During the past decade there have been far-reaching changes in the constitution and practice of the institution. With the object of gradually abolishing the dual control of members and proprietors, a rule requiring new members to purchase one or more shares was enacted; a long-standing bone of contention between jobbers and brokers was removed by rules more clearly defining and separating their functions; and the vexed question of brokers' commissions has led at last to the establishment of a minimum scale, with the object of preventing under-cutting by competitive firms. The long period of stagnation and depression was broken by the great rubber share boom of the spring of 1910, when business reached proportions never before witnessed in the history of the Stock Exchange.
CHAPTER XV
A BROKER'S DAY
Having mastered roughly some of the mysteries and technicalities of the Stock Exchange, we are now able to follow a broker through an average day of his life with some interest. The broker's office-boy sighs wearily to himself when he hears clerks in other walks of life dilating upon the easy hours enjoyed by the Stock Exchange and its employees. It is true that the office-boy does not have to reach his sphere of labour early enough to sweep out the place and dust the desks; that is all done for him; but he is supposed to be on the spot by about half-past nine. Until ten he is pretty well lord of the office, for the Stock Exchange clerks, as a rule, have a very easy time as regards hours.
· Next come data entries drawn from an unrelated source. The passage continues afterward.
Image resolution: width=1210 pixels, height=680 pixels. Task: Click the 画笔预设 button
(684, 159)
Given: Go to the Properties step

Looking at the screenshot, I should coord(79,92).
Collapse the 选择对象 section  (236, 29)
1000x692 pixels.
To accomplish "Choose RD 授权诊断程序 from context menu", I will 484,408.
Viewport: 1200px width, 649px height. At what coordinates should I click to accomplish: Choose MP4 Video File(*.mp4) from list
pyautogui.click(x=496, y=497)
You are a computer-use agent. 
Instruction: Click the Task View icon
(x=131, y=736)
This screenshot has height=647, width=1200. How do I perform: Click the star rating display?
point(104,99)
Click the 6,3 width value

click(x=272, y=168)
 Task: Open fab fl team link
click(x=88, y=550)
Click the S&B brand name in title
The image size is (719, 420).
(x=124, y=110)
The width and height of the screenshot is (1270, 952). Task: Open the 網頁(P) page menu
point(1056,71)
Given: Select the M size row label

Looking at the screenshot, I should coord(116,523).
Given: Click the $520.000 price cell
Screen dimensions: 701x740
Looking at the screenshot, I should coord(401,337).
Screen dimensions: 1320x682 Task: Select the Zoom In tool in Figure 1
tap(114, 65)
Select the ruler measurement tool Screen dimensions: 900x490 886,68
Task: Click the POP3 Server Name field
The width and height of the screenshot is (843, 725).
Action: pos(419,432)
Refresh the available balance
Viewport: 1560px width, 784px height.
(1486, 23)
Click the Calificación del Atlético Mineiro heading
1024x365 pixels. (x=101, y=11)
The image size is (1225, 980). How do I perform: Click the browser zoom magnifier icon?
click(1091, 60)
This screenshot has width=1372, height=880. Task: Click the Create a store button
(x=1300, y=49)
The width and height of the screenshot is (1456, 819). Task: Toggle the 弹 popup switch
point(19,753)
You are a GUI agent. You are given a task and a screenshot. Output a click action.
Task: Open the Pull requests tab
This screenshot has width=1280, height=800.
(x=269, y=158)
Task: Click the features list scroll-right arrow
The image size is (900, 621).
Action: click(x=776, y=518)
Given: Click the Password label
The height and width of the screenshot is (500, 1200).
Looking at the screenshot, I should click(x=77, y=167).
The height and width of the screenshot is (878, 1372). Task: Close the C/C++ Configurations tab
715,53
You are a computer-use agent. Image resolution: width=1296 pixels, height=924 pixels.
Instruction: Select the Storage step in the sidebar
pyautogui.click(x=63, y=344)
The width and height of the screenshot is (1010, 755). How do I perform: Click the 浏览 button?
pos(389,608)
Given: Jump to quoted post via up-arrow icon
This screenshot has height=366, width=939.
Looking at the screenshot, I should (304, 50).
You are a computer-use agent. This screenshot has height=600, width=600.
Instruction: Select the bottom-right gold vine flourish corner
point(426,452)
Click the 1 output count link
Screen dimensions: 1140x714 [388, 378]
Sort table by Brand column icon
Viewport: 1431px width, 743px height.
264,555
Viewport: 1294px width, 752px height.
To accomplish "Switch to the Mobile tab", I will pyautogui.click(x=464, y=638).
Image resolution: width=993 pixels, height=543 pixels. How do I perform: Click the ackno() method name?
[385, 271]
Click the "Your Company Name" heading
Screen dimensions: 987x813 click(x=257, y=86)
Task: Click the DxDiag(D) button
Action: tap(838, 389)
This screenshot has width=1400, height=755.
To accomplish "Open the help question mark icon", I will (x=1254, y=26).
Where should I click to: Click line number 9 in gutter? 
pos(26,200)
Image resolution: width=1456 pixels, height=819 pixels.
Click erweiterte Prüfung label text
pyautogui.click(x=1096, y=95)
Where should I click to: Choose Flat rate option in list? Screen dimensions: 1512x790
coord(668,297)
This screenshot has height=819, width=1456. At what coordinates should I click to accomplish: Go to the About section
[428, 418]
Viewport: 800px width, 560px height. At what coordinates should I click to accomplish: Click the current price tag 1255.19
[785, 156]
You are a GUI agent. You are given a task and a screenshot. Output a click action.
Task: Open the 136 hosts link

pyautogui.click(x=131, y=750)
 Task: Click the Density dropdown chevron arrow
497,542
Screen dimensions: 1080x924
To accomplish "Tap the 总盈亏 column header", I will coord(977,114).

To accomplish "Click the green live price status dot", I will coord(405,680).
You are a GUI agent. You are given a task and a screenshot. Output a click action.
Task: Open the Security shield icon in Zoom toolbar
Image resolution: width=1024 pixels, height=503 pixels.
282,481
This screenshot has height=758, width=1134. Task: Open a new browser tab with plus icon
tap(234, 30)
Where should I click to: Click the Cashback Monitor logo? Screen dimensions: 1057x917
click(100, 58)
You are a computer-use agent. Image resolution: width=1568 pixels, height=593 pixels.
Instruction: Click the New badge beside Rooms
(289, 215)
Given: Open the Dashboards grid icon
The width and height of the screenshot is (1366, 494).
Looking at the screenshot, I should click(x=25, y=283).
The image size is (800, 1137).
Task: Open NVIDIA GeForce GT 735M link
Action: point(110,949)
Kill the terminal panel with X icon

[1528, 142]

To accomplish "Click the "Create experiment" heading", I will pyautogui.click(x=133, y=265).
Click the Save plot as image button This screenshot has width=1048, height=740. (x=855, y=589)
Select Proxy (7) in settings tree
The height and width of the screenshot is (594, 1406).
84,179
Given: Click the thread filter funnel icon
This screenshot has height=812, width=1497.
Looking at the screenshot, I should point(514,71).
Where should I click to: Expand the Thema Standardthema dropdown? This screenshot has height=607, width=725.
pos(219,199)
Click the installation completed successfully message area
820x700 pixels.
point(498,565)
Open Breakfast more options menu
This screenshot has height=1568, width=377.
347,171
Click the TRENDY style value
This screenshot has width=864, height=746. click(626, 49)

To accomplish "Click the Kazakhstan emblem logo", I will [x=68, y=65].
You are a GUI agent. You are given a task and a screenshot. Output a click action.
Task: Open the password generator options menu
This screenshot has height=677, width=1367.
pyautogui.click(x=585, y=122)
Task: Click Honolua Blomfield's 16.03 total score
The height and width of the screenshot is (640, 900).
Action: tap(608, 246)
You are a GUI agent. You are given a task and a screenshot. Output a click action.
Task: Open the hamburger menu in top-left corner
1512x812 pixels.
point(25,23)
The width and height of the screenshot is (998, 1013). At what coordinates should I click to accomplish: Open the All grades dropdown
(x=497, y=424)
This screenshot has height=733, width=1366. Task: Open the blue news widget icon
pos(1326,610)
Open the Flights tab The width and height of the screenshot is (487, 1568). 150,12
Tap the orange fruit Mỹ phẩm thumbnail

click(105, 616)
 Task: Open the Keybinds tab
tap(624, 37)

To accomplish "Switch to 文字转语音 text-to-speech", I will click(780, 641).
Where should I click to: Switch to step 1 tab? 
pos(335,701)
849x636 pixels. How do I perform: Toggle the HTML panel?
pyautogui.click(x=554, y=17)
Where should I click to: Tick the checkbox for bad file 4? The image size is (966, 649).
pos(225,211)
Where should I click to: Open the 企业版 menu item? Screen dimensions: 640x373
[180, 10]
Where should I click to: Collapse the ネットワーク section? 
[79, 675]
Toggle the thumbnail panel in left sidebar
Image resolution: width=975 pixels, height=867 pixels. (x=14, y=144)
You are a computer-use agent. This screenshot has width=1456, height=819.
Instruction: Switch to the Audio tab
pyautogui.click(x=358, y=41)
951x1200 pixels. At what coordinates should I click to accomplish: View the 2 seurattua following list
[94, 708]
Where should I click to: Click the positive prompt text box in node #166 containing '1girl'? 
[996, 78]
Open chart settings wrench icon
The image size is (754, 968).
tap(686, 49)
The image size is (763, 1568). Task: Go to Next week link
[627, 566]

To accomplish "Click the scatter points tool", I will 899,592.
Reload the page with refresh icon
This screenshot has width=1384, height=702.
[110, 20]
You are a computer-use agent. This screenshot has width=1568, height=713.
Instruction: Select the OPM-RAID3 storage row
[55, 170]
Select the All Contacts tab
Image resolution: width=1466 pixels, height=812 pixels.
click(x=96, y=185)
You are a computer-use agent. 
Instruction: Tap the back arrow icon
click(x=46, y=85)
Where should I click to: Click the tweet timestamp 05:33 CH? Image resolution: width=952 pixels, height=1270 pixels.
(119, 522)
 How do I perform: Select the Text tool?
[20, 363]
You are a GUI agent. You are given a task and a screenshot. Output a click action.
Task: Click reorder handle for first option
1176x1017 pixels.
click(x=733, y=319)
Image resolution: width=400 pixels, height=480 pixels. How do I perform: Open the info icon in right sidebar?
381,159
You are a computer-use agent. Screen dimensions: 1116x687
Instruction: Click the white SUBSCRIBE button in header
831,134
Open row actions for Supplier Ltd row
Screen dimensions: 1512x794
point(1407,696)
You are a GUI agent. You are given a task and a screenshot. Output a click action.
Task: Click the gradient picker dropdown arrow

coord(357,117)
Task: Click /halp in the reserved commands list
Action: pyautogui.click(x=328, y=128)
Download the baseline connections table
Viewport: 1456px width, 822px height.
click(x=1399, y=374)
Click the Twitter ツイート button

They need rarely get to town much before ten o'clock, except the youngest of the juniors, and the first personage of importance to arrive is he upon whom falls the duty of glancing through the correspondence. Of course, it all depends upon the size of the office, just as it does in other businesses, how this branch of work is organised. In the case of a big firm the letters are carefully sorted, and each department has its proportion handed over, one dealing with transfers, another with dividends, and so forth. But a smaller office may be more representative of the general run of Stock Exchange work, and in such a one the correspondence comes into the scope of the chief clerk if the partners are not energetic enough to deal with it themselves.
By half-past ten the work of the day is mapped out, the bargains of the previous day are in the checking book all ready for the unauthorised clerk to check, the transfers are being prepared for delivery or registration, the transfer receipts are run through to see what certificates are ready for collection, and a multitude of details get put into train for attention. At twenty minutes to eleven the unauthorised clerk, who has probably been reading the newspaper, declares that he will be shut out of the Settling Room and flies away to check his bargains, while the partners begin to arrive on the scene.